The results showed that SCoRe significantly improved the self-correction capabilities of Gemini 1.0 Pro and 1.5 Flash models. For example, SCoRe achieved an absolute self-correction raise of 15.6% on MATH and a 9.1% raise on HumanEval compared to the baseline model, beating other self-correction methods by several percentage points.
The most noticeable improvement was the model’s ability to correct its errors from the first to the second attempt. SCoRe also significantly reduced the instances in which the model mistakenly changed the correct answer to an incorrect one, indicating that it had learned to apply corrections only when necessary.

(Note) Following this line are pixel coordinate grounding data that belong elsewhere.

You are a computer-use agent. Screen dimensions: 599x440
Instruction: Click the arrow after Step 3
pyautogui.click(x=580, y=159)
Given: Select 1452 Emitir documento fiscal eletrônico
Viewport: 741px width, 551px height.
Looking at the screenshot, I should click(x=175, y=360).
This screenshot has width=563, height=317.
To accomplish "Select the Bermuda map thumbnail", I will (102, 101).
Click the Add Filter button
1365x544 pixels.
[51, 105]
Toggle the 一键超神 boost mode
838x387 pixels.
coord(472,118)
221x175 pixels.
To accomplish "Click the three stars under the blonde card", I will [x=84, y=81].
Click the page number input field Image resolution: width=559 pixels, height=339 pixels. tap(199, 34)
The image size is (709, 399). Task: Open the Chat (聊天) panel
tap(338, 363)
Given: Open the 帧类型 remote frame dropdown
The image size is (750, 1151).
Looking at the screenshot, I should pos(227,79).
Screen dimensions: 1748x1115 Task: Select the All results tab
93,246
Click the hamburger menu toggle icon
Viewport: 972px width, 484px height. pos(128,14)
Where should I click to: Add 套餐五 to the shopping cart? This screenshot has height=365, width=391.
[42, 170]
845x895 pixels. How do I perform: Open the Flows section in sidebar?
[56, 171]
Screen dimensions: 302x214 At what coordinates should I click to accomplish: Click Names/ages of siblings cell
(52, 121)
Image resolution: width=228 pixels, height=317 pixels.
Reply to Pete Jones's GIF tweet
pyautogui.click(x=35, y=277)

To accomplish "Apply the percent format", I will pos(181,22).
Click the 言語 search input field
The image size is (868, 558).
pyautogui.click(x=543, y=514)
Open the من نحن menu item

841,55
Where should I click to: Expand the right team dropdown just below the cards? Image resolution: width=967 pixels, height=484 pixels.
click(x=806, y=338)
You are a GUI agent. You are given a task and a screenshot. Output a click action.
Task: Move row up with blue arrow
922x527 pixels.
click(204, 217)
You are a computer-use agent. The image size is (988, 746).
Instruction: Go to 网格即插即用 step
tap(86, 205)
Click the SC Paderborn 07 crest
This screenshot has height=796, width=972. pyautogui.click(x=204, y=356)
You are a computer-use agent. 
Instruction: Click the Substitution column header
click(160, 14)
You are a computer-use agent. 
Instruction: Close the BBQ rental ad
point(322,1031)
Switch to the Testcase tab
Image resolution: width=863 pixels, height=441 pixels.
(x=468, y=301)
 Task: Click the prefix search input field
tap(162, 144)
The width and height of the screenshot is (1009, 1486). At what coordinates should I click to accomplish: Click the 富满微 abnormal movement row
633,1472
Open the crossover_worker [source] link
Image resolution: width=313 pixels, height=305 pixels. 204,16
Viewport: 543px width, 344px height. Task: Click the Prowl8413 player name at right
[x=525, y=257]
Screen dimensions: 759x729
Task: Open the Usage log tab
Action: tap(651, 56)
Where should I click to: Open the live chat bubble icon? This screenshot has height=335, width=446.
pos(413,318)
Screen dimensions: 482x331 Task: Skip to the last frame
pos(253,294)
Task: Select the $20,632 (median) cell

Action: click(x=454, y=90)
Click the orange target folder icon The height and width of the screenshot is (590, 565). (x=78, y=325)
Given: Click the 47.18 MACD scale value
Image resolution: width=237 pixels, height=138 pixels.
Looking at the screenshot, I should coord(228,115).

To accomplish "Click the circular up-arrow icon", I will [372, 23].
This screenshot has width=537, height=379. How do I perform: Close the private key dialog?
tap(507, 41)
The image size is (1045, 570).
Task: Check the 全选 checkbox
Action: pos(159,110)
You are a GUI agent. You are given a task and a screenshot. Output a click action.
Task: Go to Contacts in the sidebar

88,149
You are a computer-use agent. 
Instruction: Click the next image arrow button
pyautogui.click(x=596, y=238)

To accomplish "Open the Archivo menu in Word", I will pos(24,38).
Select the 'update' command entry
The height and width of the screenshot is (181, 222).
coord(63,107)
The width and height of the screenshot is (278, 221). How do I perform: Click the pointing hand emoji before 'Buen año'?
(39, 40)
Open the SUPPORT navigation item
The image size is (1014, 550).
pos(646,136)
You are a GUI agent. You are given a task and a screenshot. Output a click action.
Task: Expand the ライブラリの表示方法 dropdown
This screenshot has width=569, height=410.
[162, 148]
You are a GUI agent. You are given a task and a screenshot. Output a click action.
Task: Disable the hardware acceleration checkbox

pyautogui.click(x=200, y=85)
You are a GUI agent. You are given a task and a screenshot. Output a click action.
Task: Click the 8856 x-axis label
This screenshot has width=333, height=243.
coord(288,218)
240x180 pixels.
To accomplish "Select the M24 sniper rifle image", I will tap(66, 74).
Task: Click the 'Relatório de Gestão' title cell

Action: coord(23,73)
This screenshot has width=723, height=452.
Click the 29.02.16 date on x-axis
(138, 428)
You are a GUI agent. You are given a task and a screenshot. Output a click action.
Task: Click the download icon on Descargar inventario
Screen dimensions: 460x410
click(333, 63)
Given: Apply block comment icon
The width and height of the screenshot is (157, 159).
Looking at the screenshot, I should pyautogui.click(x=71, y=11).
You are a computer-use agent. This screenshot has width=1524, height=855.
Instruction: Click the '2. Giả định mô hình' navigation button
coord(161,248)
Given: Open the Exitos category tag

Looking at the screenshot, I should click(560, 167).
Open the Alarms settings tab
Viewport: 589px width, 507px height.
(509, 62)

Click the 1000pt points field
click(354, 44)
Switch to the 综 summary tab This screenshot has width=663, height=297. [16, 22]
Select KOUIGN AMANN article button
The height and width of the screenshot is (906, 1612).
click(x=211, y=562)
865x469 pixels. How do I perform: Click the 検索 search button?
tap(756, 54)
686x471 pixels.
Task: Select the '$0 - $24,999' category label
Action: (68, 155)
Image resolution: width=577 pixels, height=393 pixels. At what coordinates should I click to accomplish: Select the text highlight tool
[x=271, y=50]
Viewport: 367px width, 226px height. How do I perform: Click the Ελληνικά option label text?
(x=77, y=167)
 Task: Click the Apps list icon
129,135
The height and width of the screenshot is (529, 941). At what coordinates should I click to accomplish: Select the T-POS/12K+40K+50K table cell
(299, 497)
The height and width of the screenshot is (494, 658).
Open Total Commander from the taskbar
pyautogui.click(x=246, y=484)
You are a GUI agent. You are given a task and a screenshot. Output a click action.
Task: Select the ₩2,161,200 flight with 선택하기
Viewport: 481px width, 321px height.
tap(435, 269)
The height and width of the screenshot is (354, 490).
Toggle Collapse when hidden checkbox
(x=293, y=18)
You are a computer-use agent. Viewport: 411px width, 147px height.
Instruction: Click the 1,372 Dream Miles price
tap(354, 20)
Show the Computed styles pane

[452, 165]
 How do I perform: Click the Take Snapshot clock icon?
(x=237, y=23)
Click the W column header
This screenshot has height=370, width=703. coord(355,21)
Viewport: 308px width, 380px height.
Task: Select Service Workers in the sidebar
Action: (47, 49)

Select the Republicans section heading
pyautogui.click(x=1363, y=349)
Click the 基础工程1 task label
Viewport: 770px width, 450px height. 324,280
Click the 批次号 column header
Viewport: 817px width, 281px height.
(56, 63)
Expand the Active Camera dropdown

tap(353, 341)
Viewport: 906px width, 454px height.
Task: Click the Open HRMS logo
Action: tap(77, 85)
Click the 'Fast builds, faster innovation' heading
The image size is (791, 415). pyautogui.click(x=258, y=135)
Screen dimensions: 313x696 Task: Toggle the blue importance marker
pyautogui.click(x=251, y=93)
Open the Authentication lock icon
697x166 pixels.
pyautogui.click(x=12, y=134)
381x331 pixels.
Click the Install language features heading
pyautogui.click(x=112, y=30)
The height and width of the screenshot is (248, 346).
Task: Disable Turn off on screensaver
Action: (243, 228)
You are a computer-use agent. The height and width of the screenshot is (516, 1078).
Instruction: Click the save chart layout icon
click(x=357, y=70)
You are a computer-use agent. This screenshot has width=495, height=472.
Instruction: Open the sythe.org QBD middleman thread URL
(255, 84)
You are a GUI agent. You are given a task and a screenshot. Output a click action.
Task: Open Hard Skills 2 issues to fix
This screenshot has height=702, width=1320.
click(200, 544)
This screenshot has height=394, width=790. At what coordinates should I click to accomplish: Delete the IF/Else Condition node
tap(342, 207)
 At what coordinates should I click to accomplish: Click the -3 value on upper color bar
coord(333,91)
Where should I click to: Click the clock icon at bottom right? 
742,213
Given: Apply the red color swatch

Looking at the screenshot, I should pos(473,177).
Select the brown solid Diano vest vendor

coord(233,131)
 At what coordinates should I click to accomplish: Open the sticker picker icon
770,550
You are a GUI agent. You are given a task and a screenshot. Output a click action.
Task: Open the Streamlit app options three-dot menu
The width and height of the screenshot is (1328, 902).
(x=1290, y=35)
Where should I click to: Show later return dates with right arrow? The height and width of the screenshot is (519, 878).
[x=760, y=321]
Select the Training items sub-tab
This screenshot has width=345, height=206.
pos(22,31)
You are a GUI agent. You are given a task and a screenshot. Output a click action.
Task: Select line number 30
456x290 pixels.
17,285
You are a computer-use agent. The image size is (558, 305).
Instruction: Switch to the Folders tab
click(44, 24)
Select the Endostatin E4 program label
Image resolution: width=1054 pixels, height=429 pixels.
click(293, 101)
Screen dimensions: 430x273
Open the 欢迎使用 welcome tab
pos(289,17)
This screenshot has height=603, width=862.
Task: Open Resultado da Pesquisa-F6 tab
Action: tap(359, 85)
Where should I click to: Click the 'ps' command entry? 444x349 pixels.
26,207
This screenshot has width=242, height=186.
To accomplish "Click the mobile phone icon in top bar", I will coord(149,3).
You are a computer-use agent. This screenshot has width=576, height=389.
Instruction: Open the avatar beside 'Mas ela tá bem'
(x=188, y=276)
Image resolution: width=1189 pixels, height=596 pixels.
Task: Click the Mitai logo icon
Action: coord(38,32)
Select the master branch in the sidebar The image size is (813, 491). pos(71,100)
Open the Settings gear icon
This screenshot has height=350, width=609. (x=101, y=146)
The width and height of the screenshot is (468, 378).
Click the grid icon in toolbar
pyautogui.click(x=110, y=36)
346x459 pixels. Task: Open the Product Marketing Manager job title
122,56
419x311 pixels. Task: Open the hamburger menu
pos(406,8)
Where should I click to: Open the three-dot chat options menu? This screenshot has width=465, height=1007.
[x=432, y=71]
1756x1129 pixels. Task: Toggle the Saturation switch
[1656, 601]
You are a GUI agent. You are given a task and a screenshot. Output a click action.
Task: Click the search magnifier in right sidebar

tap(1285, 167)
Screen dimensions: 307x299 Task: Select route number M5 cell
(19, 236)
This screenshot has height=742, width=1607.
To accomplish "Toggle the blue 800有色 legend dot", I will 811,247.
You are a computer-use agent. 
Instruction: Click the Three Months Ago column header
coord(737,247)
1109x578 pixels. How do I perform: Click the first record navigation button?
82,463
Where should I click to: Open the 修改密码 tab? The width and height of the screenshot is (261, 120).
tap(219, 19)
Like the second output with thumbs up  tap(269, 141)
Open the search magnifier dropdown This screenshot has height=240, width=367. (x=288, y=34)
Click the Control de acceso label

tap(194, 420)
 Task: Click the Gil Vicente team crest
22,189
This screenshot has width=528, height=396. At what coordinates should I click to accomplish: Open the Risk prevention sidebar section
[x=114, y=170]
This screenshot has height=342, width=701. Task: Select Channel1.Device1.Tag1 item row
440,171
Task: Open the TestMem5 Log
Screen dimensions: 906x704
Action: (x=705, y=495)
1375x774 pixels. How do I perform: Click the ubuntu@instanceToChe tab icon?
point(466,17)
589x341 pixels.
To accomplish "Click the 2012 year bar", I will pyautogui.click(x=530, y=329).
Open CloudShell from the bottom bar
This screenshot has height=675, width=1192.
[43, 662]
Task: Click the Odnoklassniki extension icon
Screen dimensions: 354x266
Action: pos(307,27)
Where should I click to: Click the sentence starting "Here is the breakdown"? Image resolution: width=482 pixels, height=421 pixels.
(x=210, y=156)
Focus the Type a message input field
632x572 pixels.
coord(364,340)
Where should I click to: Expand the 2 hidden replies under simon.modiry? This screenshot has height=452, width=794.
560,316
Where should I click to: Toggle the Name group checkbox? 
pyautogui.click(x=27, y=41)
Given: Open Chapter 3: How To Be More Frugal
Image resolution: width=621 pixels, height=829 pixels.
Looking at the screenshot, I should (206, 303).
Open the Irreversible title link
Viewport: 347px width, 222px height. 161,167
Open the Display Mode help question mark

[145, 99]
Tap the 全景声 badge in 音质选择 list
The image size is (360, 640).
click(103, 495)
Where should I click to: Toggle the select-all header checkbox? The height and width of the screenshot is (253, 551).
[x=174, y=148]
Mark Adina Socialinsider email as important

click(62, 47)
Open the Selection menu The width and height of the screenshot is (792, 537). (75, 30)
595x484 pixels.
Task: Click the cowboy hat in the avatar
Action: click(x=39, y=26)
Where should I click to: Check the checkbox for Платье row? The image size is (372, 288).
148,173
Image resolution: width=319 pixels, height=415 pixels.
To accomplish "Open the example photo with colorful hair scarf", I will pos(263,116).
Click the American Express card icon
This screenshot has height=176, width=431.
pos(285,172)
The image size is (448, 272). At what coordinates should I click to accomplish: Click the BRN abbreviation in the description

Moreover, SCoRe has proven to be very effective when combined with inference time scaling strategies such as self-consistency. By splitting the same inference budget across multiple rounds of corrections, the SCoRe design enabled further performance gains.

Although the paper mainly focuses on encoding and reasoning tasks, the researchers believe that SCoRe could be beneficial in other applications as well.
“You could imagine training models to look at their results, which could potentially be dangerous, and improve them themselves before showing it to the user,” Kumar said.
The researchers believe their work has broader implications for university teacher education and highlights the importance of teaching models of independent reasoning and improvement, rather than simply mapping inputs to outputs.